One of the most common questions I get when someone asks about my brewing hobby is how much it costs. My usual answer would be to give them the cost of the grain/hops bill of my most recent batch. Most of the time I figured on $60 for a 12 gallon batch. Broadly applied, $5/gallon, about 10 bottles per gallon equals $0.50 per bottle. Of course it is more complicated than that, as there are other costs than the ingredients such as fuel, cleaners, caps, adjuncts, water, electricity, etc, and the bottles per batch vary too (sometimes you get more, sometimes less), as do fuel costs, and even the raw materials (grain and hops) have changed batch to batch. You get the picture.
Since I went about the task of justifying a grain mill purchase based on a potential cost savings, I figured I ought to make a rough estimate of all of my costs. Of course, I only had the receipts for a few batches, and had to guess and estimate usages on other things. If I couldn't ascertain what I actually paid, I used today's prices to estimate. My good records only go back to June (when I started using qbrew software), and I found I rarely made note of the number of bottles we actually got. There were also costs I couldn't estimate such as electricity (used for washing/sterilizing bottles in the dishwasher (with no detergent)) and water (much water and hot water is used to clean) which I ignored altogether. And of course, there are no labor costs, and since I recycle my bottles, no costs there, either. Nor is there any equipment depreciation or packaging costs.

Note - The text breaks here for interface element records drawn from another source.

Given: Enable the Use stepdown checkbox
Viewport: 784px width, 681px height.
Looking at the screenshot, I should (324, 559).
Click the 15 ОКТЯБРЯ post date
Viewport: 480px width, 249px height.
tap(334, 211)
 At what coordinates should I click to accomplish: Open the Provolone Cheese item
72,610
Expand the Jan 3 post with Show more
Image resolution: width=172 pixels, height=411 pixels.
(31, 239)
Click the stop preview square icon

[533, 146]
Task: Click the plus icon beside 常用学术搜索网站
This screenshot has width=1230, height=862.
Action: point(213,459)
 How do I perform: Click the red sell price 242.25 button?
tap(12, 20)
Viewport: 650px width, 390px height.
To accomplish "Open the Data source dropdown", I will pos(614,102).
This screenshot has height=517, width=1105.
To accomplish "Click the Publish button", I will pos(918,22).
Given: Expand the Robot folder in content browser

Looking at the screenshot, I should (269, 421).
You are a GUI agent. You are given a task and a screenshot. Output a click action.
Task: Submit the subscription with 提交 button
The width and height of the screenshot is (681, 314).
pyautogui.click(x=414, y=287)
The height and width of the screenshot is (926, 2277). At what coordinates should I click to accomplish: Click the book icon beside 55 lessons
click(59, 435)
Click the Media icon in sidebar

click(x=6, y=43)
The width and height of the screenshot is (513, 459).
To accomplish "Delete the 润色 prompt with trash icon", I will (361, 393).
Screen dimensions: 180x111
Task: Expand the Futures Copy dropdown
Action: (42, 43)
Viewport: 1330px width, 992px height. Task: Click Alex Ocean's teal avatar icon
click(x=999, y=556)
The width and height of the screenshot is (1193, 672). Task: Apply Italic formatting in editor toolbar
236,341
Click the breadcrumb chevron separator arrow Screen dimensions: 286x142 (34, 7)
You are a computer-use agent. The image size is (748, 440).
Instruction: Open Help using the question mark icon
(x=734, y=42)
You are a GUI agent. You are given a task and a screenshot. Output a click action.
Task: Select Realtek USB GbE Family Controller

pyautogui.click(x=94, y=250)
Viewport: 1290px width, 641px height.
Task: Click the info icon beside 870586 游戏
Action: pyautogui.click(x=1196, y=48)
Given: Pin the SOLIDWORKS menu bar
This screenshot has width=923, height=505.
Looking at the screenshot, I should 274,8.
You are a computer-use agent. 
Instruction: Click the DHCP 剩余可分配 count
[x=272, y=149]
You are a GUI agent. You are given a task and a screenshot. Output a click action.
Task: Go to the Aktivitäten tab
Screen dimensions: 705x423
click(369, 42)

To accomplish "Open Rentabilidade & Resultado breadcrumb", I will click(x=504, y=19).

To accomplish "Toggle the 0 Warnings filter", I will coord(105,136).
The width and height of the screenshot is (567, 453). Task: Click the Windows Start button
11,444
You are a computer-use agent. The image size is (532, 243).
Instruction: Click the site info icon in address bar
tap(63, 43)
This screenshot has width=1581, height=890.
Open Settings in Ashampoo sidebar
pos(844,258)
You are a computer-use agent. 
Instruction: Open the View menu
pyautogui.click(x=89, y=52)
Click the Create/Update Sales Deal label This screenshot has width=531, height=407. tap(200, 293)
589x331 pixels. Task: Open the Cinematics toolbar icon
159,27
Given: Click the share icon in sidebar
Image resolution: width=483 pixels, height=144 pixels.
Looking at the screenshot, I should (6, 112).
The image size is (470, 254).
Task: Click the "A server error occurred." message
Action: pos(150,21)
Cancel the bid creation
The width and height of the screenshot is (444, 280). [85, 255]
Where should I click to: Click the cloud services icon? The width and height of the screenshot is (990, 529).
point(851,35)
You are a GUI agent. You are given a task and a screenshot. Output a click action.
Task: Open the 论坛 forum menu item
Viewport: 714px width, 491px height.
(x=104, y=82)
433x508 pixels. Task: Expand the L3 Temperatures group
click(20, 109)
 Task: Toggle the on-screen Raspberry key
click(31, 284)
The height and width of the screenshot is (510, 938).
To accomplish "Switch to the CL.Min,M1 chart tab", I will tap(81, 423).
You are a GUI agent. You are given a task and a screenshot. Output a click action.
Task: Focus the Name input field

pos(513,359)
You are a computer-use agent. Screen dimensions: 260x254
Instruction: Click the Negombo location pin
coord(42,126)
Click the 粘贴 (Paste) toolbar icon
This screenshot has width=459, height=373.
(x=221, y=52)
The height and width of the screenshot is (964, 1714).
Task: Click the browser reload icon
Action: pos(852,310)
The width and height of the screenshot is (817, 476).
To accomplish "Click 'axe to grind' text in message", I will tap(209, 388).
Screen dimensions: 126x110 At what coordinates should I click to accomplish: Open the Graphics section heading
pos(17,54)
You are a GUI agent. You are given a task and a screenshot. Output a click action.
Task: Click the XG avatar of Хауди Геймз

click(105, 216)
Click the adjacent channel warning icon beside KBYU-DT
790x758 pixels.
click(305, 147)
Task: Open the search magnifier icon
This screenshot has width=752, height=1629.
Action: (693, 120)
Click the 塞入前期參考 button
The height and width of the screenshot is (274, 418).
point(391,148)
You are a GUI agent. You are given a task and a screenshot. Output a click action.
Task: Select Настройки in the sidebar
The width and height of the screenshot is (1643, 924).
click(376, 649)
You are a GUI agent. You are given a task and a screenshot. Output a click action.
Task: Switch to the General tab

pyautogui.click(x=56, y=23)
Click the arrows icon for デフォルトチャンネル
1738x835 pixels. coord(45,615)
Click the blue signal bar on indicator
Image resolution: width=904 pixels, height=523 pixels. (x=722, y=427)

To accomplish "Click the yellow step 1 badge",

What I came up with was about $0.57 per bottle on average. I also figured that I could reduce the costs to under 50 cents a bottle with the grain mill and buying in bulk. Still, to compare to the retail cost of a craft beer six pack of $7.99 to $9.99 (or $1.33 to $1.66 per bottle), or the $2-3 for bar prices and I am personally ahead, but if I had to use new bottles for each batch (like the pros), my costs would be about $1.15 per bottle.
I have to figure that professional craft brewers can make beer for about 25-40 cents per bottle of comparative material costs (Iess for mega breweries). This is a wild-assed guess on my part; it could be 6 cents per bottle for all I know. That means that labor, packaging, marketing, profit, equipment depreciation, shipping, and distributor and retail mark up is about $1/bottle. So, for professional brewers volume discounts on materials, high efficiencies, and large volume batching are the keys to profitability. I have no idea what a craft brewery's profit per bottle actually is, and have no way of guessing. With the cost of a Super Bowl ad, you must figure that advertising/marketing is one of the largest costs for the big breweries, but you rarely see TV or radio ads for any brewery smaller than Sam Adams. You could also surmise that a small brewery's selling merchandise might be the difference between profit and loss. This is why I have no good free brewery swag.
The business of brewing intrigues me. It takes so much more than good beer to become successful. I haven't quite even gotten up to good beer, but I am a harsh critic of my own abilities. People like it....most of the time. I do wish I could sell it, though. It would be difficult, but it might beat working for a living.